● Assigned task:
Show all the lines in the data below that include the word "agent".
Segment Start: The records
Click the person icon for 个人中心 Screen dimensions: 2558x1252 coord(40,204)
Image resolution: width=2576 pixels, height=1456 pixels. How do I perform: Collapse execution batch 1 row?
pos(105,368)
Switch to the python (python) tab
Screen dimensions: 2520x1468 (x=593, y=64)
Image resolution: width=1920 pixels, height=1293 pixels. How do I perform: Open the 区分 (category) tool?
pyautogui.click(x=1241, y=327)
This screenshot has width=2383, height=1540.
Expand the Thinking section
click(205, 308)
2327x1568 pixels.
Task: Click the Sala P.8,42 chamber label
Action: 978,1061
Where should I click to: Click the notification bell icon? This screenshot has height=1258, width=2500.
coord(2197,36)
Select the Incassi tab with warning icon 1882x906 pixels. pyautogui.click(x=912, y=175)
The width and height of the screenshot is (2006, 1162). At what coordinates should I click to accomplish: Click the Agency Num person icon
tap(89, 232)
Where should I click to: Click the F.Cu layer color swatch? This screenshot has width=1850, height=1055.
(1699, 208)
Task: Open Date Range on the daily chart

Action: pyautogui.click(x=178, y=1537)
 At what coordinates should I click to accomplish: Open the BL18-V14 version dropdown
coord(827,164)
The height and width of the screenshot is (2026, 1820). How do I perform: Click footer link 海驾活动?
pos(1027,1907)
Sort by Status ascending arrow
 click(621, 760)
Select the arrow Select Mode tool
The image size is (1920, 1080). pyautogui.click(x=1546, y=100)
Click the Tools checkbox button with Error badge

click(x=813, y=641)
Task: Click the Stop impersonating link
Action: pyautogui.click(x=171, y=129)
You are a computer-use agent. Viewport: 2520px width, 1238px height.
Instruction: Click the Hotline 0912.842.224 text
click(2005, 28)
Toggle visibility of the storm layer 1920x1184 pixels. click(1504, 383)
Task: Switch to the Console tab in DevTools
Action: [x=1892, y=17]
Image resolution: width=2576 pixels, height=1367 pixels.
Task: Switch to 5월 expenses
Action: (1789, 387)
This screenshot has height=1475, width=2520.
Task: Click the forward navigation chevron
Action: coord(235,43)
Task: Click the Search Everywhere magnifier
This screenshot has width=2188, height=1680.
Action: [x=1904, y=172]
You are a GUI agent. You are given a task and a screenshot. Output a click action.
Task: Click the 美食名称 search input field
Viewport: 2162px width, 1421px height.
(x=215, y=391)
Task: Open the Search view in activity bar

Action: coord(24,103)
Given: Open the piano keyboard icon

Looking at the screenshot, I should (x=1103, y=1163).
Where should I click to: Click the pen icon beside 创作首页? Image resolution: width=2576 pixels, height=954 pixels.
Segment End: The records
● Reply:
You are a computer-use agent. Viewport: 2520px width, 1238px height.
You are a GUI agent. You are given a task and a screenshot. Output a click action.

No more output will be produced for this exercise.